A: And then me and you wrote down and read facts about stuttering. We looked in a book and it told us how to actually have a presentation. It told us how we could get it done by talking about famous people who stutter and facts about stuttering.
J: Did we practice at all?
A: Yes, we practiced a lot in speech class. And then when it was time for me to go, I took the cards with me up to my classroom and I studied and I showed my mom. And, the day of the presentation, I ate my lunch in the classroom with Mrs. Cahalan and my teacher. After lunch my mom came in. I practiced in front of her and when the class came in, I was all ready.
J: Were you ever scared or nervous about doing it?
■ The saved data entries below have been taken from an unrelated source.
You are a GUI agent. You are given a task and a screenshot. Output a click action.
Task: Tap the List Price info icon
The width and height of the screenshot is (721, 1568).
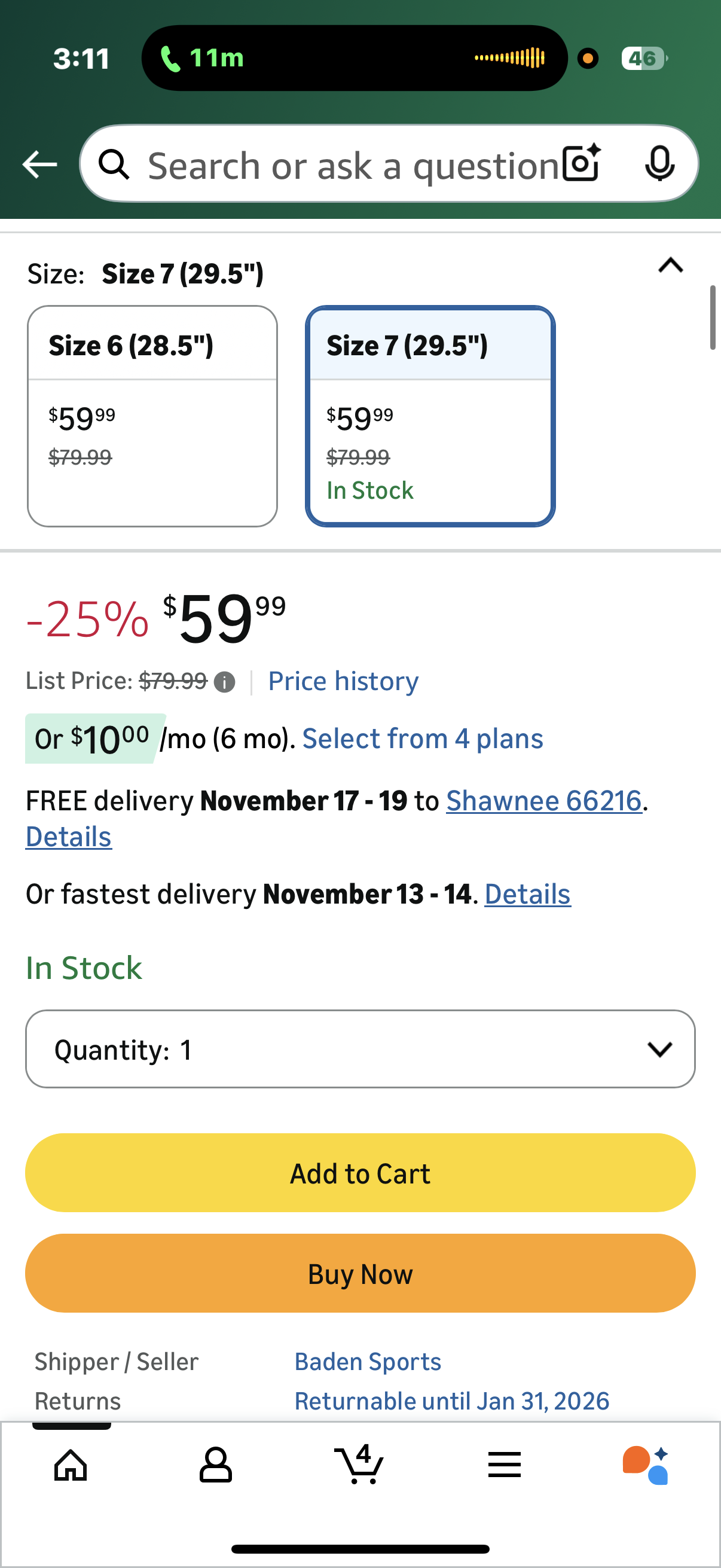tap(225, 682)
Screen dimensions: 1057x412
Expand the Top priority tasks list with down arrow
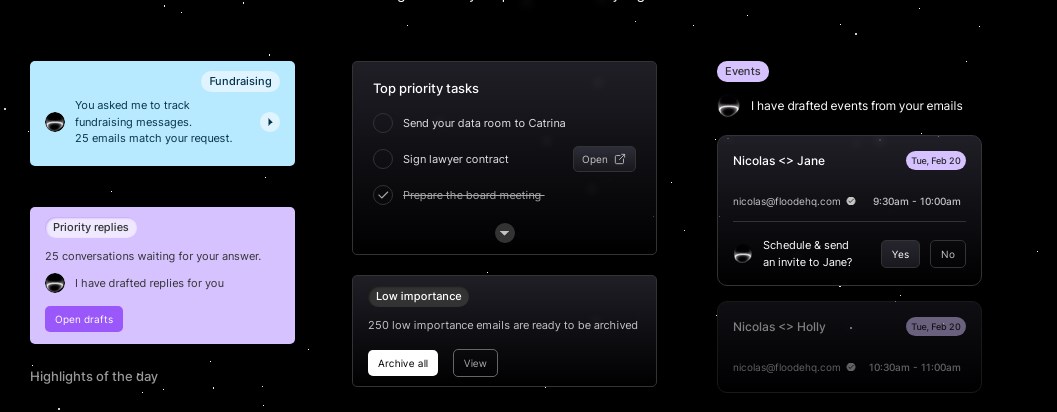pyautogui.click(x=505, y=233)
A: Yea, I was scared and nervous because I didn't know if the class would laugh at me because of what my thoughts were. And sometimes I wanted to say " I don't want to do this presentation anymore."
J: I never knew you felt that way.
A: I didn't say anything because we were already preparing. We were almost already done and I didn't want all of that to go to waste.
J: Do you know how much courage you had?
A: Yea.....a lot!
J: So how did you feel when it was all over?
A: I felt that it went really well, because everybody was listening and they were all looking at their sheets of paper (with facts and famous people). When they were asking questions, they asked really tough ones. It made me feel that they really wanted to know about stuttering and that they really understood it. At the end, when everything was done, they gave us a big applause and when I was going to my seat, they were all going, "Good job Autumn! That was really cool. I liked that. Good job!" I feel my mom liked it too because when I got to her, she was all, " You did really well, Autumn!"
J: So what good came out of doing it Autumn?
A: I feel that the good that came out of it was people respect me more. They actually know about my stuttering and they don't help me with my words as much as they used to.
J: And you notice that difference? It's been about a month now since we did this.
A: Not a lot of kids make fun of my stuttering anymore. I haven't stuttered a lot. People notice that. They always go, "Autumn, you don't stutter a lot anymore." Since that presentation its just been a breeze because I used to be scared of talking in front of other people.
J: Does fear of talking to people make your stuttering worse?
A: Yes, I have to say so because if they heard me stuttering, I didn't know what they would say to me. I thought they would think in their mind, "She must have a weird talking problem, or she must be handicapped."
J: What feeling do you have that helps your stuttering? Do you feel more confident?
A: Yes, I feel confident, comfortable. I feel a lot happier since that happened. I'm not yelling at a lot of people because they make fun of my stuttering. This is probably one of the best years for me. All the other years I've been in school, nobody knew about the stuttering and so they kept on making fun of me.
J: Any other reasons for wanting to do the classroom presentation?
A: Well....I actually wanted to be called on in class more.
J: And how do you think this presentation helped that?
A: When we were saying, "I can speak for myself" and, "It helps if you don't finish my words". That's what helped it.
J: And you wanted your teacher to hear that. Would you have been too nervous to tell her that yourself?
J: If you could give any advice to any other girl that is thinking about giving a presentation on stuttering, what would you tell her?
A: I'd say, "Go For It!" Don't be nervous in how you think that your class will act because usually they'll be interested in what you're saying. And after it, you might get a little respect.